Но когда я вижу что-нибудь синее, оранжевое, золотое — любую милую яркость, которой одаряет нас мир, я вспоминаю юношу в блёклом лыжном костюме и своё нежное уважение к нему, к его восприимчивости к тем краскам, что украшают жизнь своим живым семицветьем. Вспоминаю, как однажды, давно уже, мы столкнулись с ним в долгом вечернем сумраке опустевшего институтского коридора, и я заметила, что он невелик ростом, а в скромном, тихом лице его есть второе, глубокое выражение: какой-то страстной сосредоточенности и доброй печали. Может быть, это остро-чёрные, пристально нацеленные в упор зрачки придавали его простым чертам многозначительность. Я знала о нём, что он — чуваш, из маленькой далёкой деревни, и в Москве недавно.

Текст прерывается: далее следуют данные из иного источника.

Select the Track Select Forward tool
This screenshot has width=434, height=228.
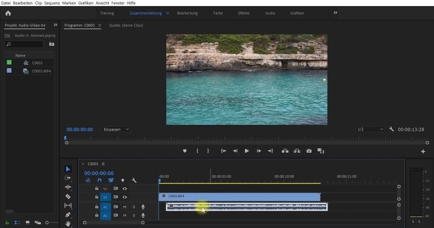tap(68, 178)
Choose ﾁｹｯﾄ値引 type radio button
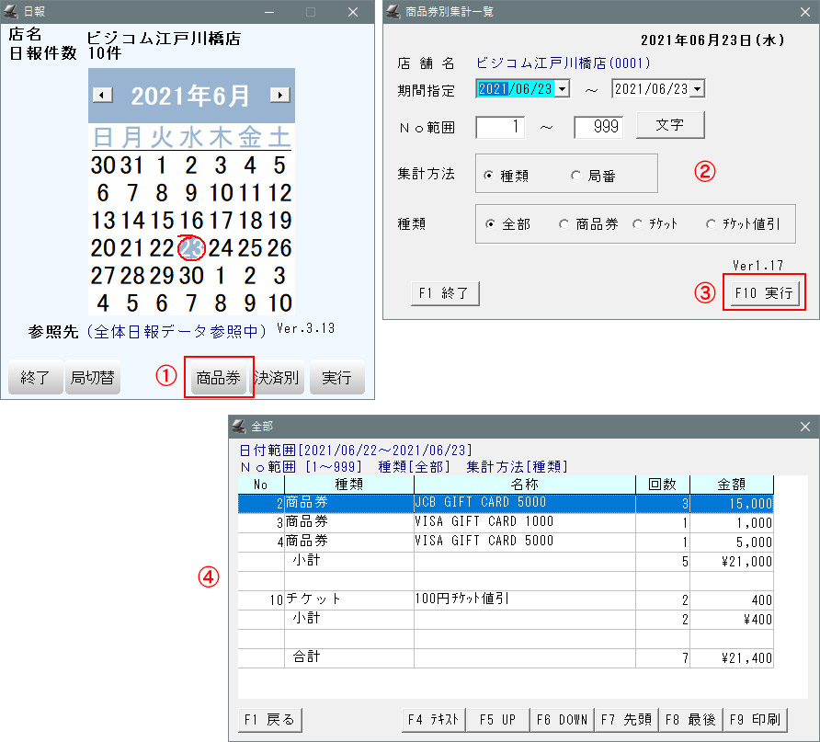 [711, 224]
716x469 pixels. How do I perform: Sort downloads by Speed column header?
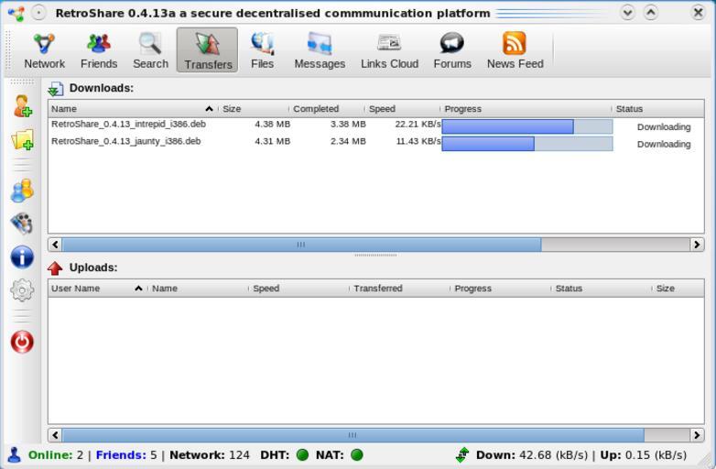(x=401, y=109)
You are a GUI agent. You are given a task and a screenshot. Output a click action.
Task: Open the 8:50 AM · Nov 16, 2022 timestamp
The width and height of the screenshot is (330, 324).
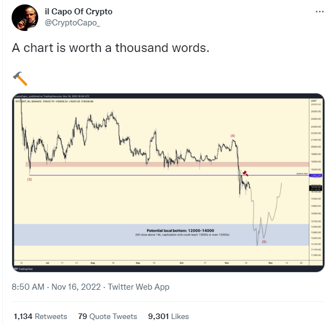click(56, 287)
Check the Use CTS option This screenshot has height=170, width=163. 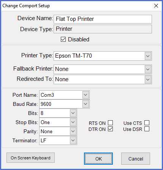[147, 123]
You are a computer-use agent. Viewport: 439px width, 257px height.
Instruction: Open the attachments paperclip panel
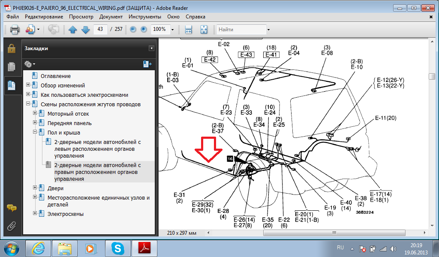tap(12, 225)
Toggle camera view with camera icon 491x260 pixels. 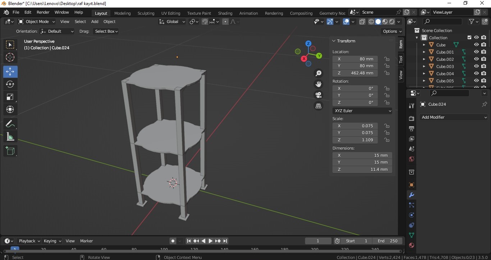318,95
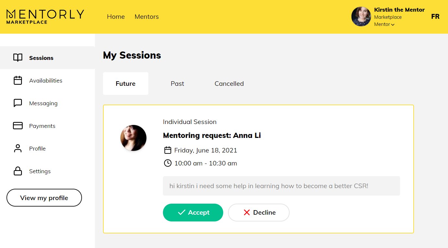Switch to the Cancelled sessions tab
Viewport: 448px width, 248px height.
point(229,84)
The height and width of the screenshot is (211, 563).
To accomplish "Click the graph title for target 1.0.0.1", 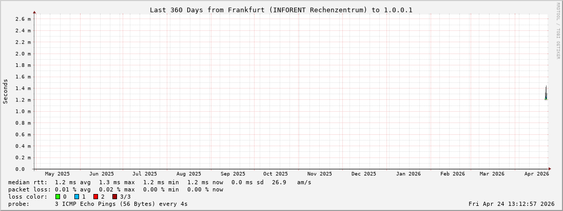I will coord(281,10).
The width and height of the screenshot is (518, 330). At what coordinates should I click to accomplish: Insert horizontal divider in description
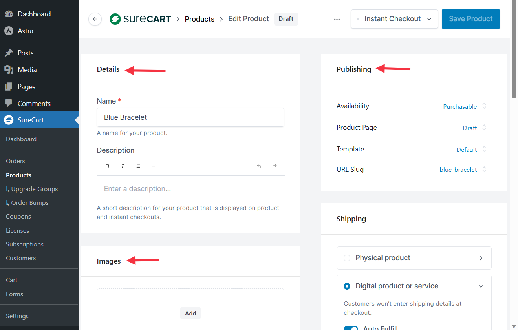tap(153, 166)
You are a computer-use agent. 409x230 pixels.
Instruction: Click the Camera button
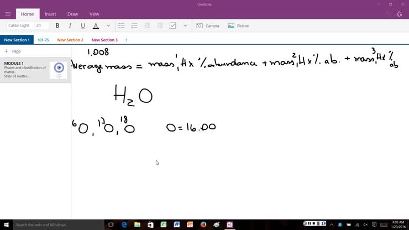pos(208,25)
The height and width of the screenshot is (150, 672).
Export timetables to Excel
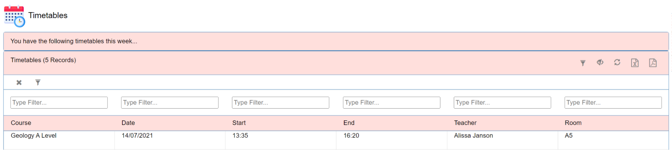[635, 63]
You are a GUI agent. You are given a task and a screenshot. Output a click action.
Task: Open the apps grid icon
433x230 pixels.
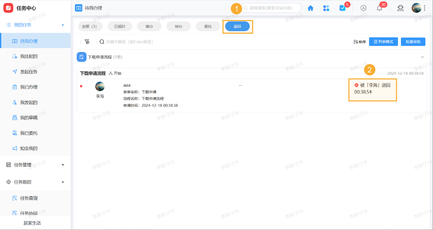326,8
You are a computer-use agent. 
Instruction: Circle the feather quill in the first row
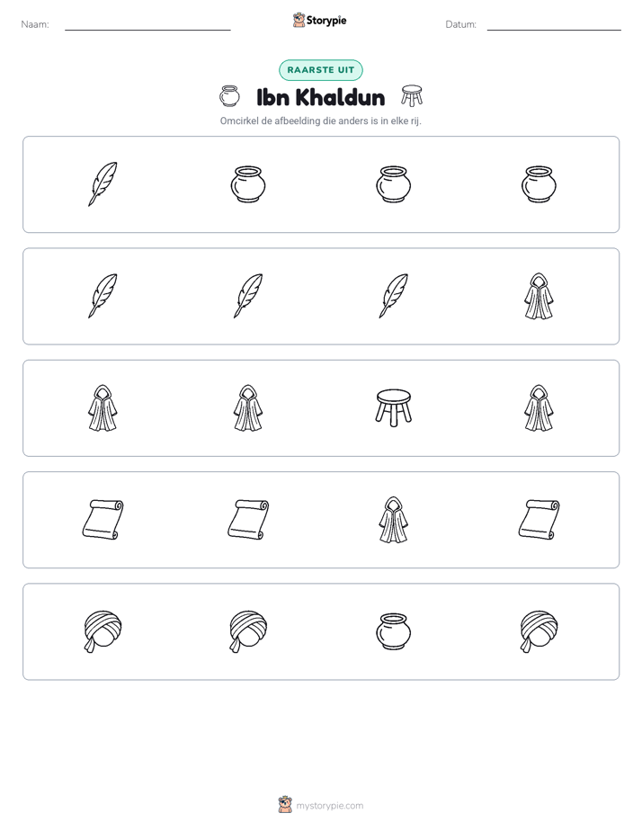click(103, 184)
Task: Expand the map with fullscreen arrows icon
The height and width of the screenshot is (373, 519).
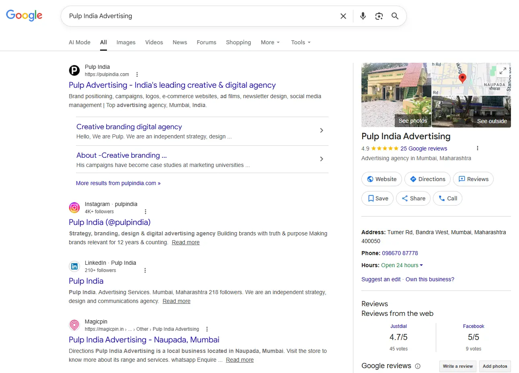Action: (503, 71)
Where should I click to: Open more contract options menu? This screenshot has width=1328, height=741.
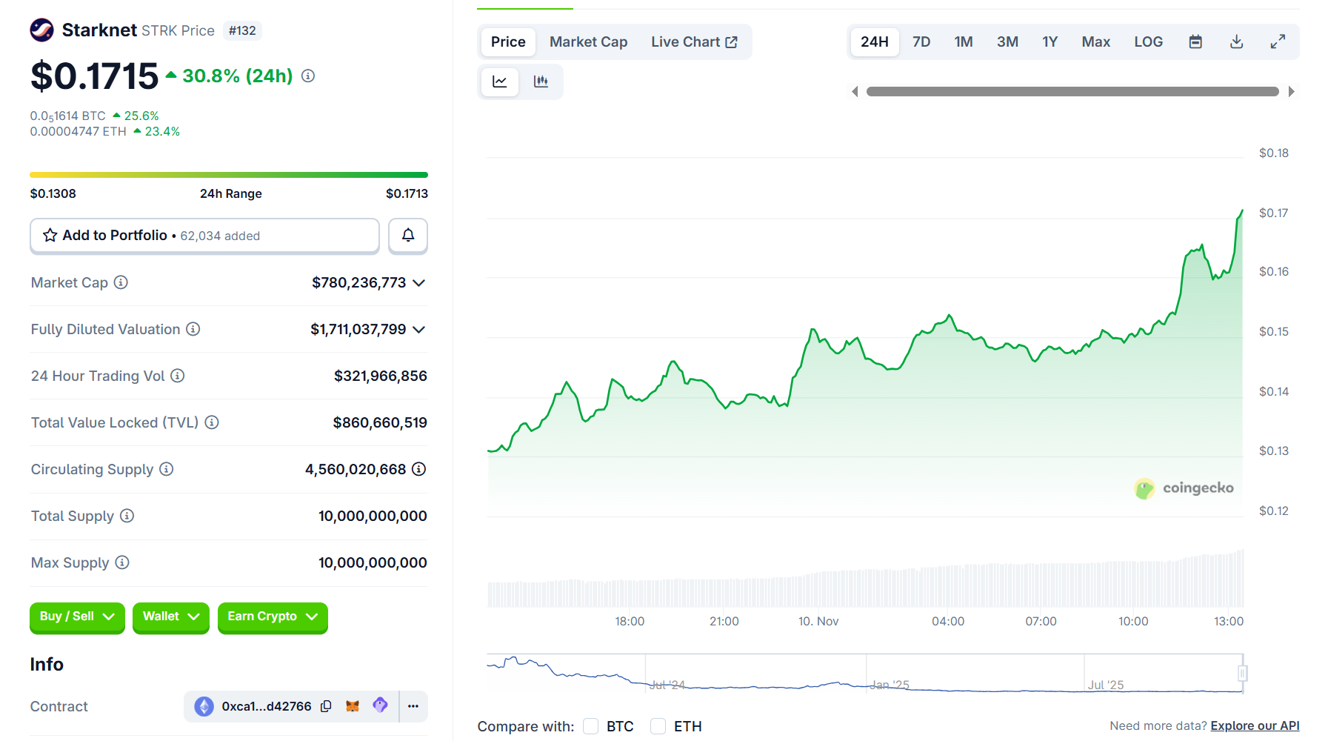413,706
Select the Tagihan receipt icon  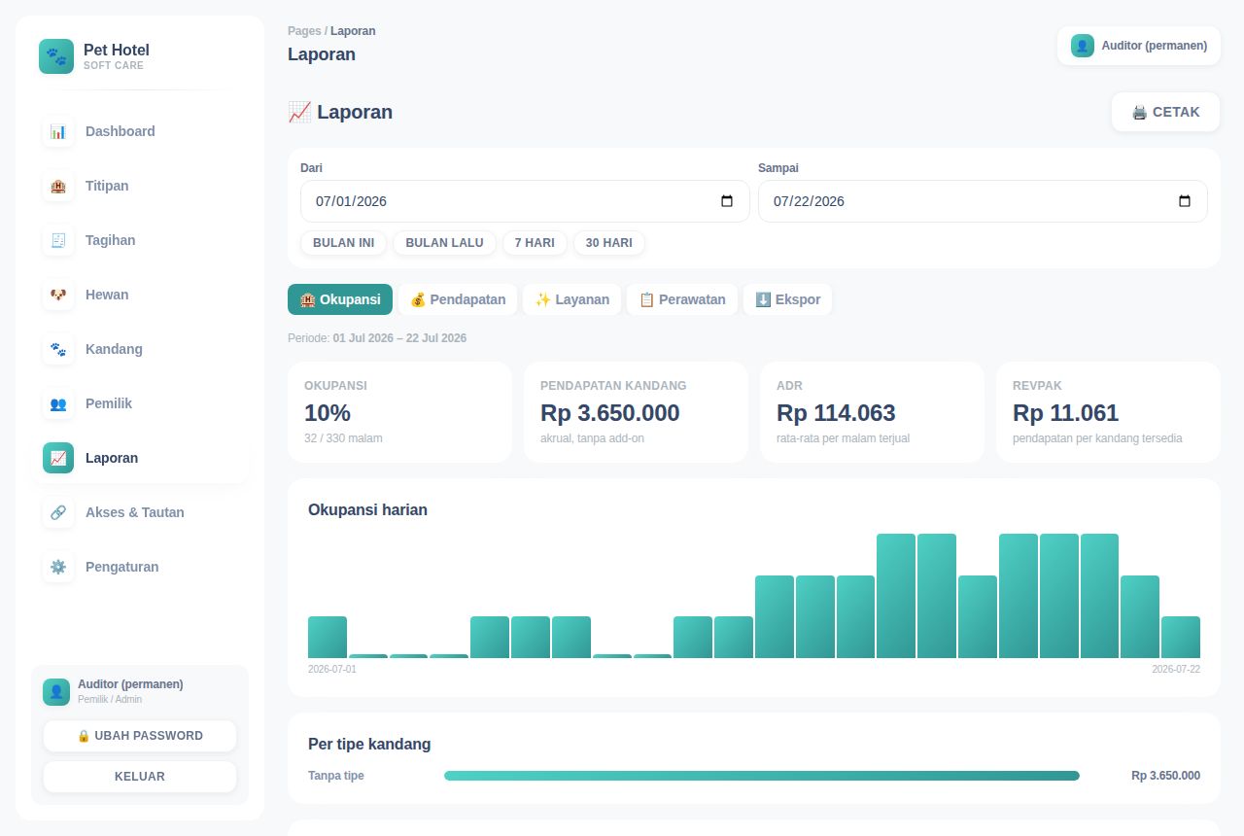(x=58, y=240)
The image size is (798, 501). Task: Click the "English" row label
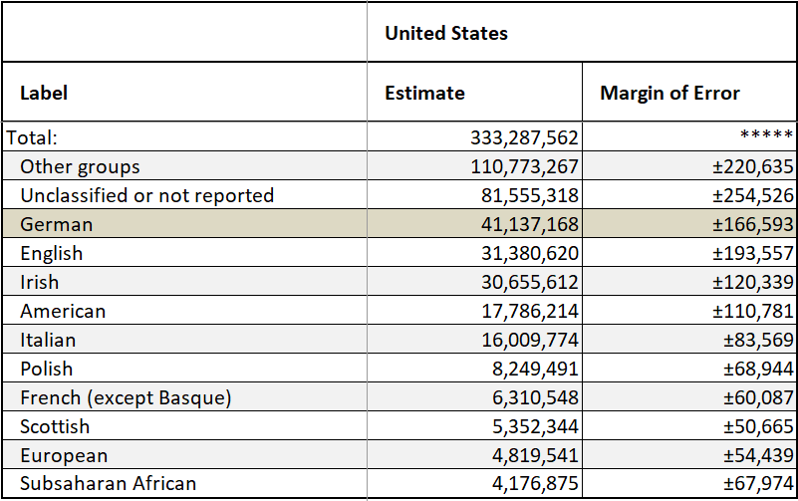pos(51,253)
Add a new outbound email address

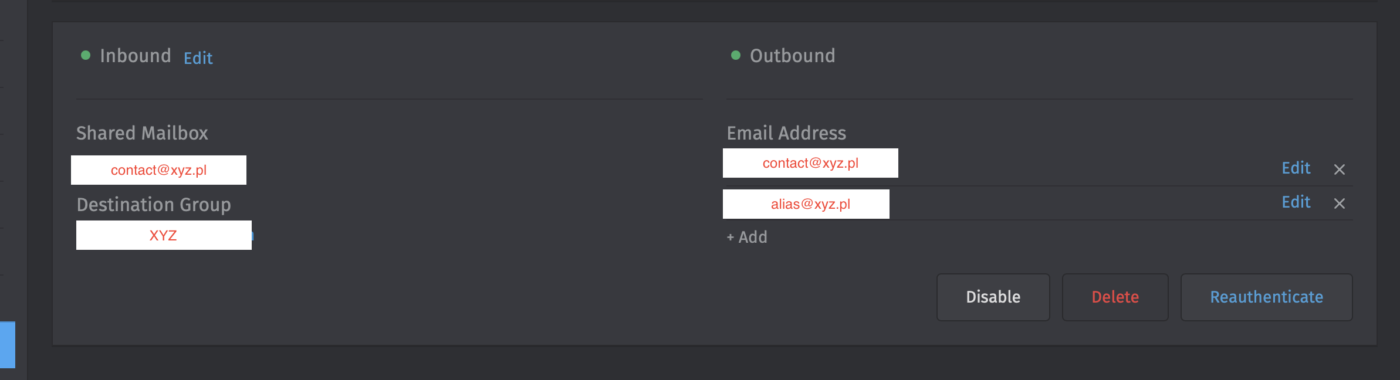click(x=747, y=237)
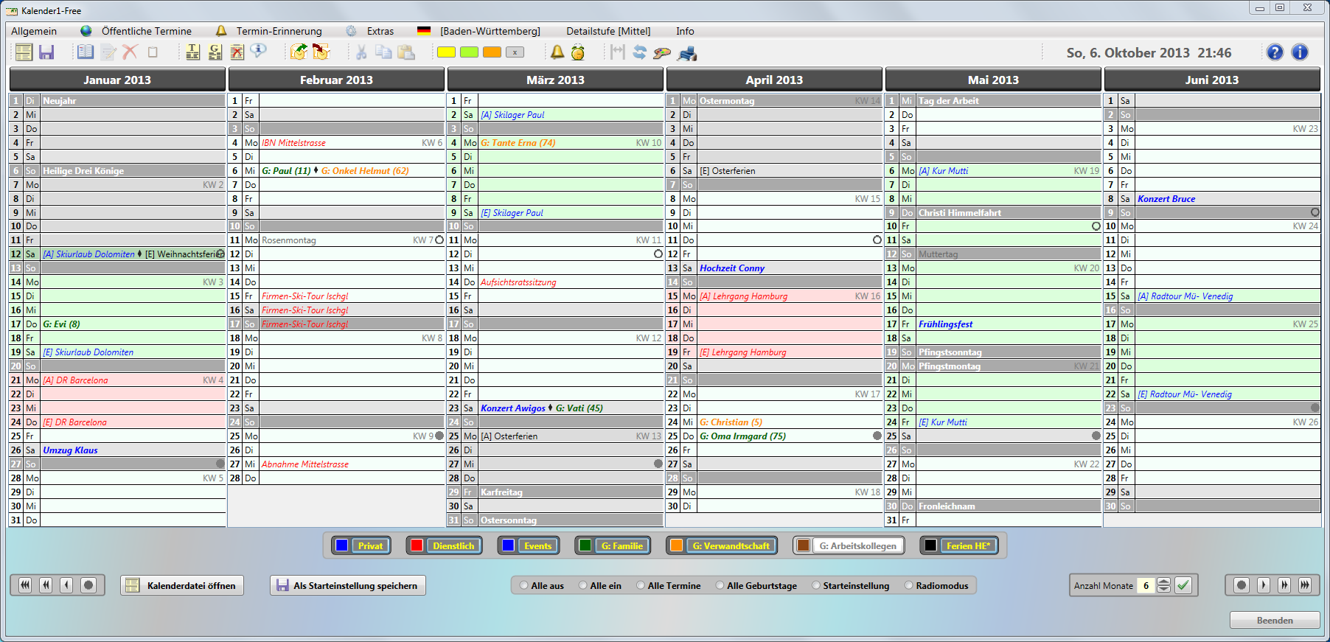
Task: Open the "Öffentliche Termine" menu
Action: [146, 31]
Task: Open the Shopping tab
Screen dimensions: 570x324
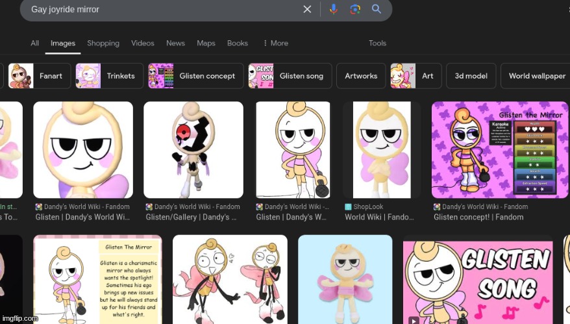Action: 103,43
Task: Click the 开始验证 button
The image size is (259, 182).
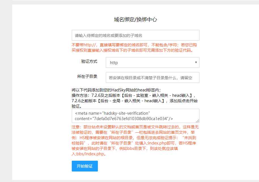Action: coord(85,166)
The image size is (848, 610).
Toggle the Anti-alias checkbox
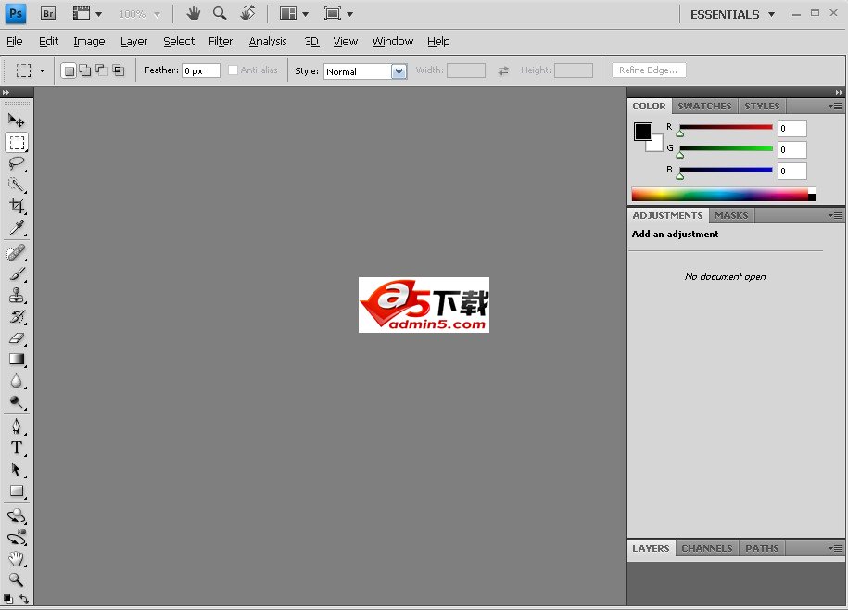(x=233, y=70)
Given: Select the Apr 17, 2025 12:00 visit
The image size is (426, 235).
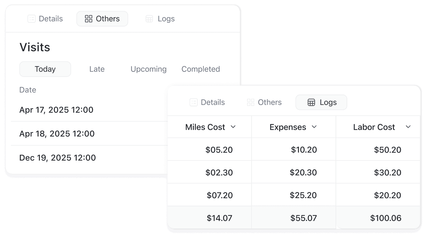Looking at the screenshot, I should [56, 110].
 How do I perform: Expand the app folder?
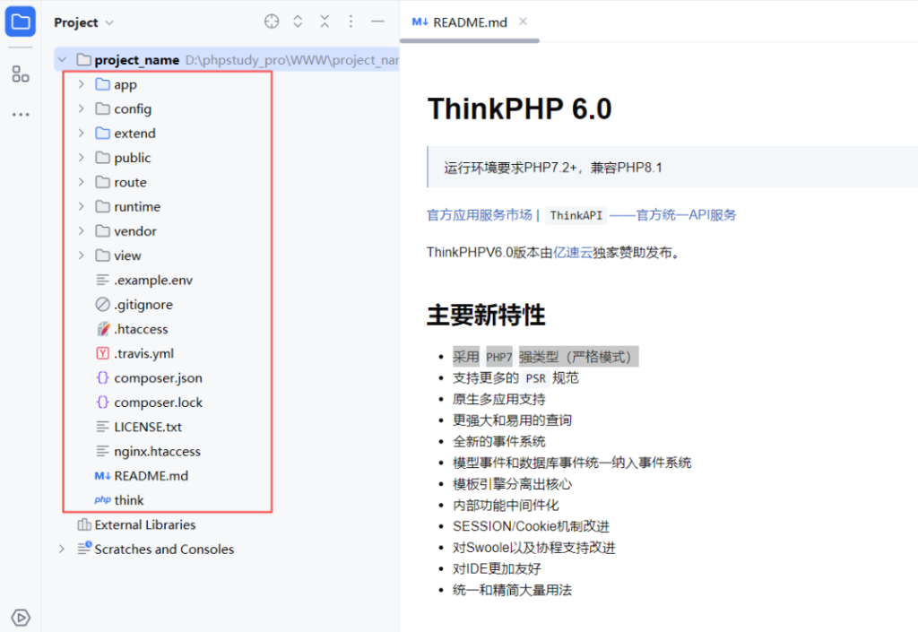(x=81, y=84)
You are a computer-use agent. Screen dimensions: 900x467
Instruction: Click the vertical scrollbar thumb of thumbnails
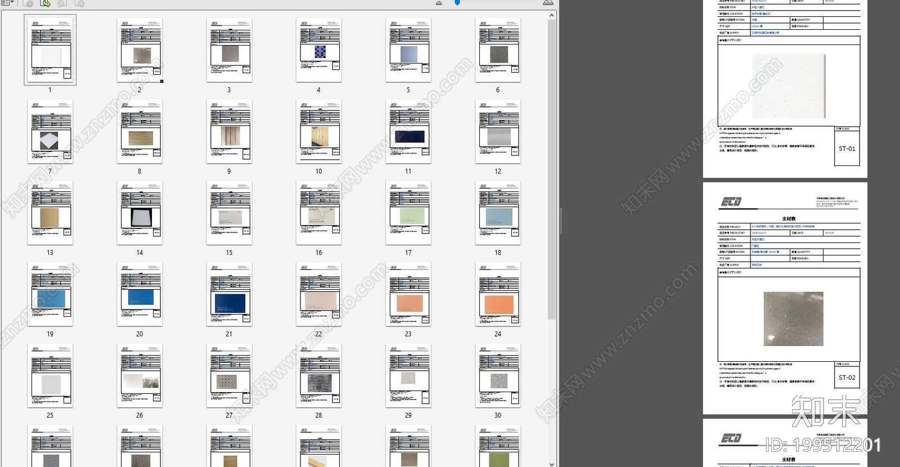click(552, 169)
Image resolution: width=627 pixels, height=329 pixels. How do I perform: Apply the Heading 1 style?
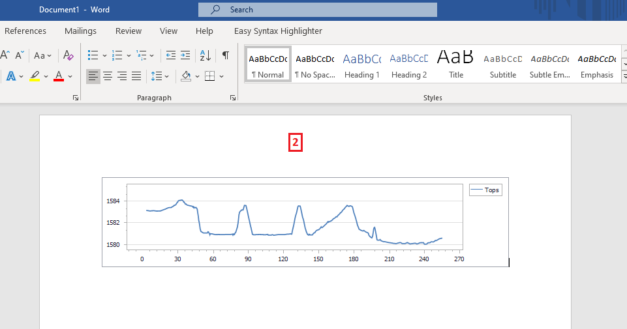point(362,65)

— Ну, как дела? — спросила я на ходу.
Он быстро глянул своими, словно остроконечными, метко видящими зрачками и, простив мне условность вопроса и радуясь собеседнику, рассказал мне о своей деревне, как он скучает по ней, как сильно окрашено всё там: небо, ягоды, вода, глаза лошадей, и всё такого прекрасного, всеобъемлюще синего цвета.
Впервые я услышала о его стихах от Михаила Аркадьевича Светлова: он всем нам причинил то или иное добро, но хвалил нас не так уж часто. Юношу в синем костюме он, не остерегаясь, хвалил.
Впоследствии я эти стихи слышала, читала перечитывала. Они могут показаться сложными, несколько витиеватыми, но мне думается, что не нарочитость виной тому, а серьёзная и подлинная сложность, которую ощущает в мире и в себе юный, наивно-проницательный человек, сильно, азартно устремивший в жизнь зрение, слух, руки. Он пристально смотрит вокруг, и нет такой малости, которая не показалась бы ему значительной, располагающей к раздумью. В будничном, привычном он отгадывает возвышенность и красоту, делает их предметом искусства. Многие чудеса поражают его: поезда, мелькнувший фонарь, такой таинственно-светлый, как будто маленький Пимен поместился в нём и завершает сказанье, белый архипелаг сада, дивный овал человеческого лица, человеческие выдумки и творенья и всё, чего так много и из чего и возникает постепенно непростой и прекрасный мир, близко подступающий к глазам. И как щедро, буйно и родимо этот мир расцвечен: в нём и радуги, и Йиржи Волькер, и чёрный куст в розовом пространстве, и лиловые маляры.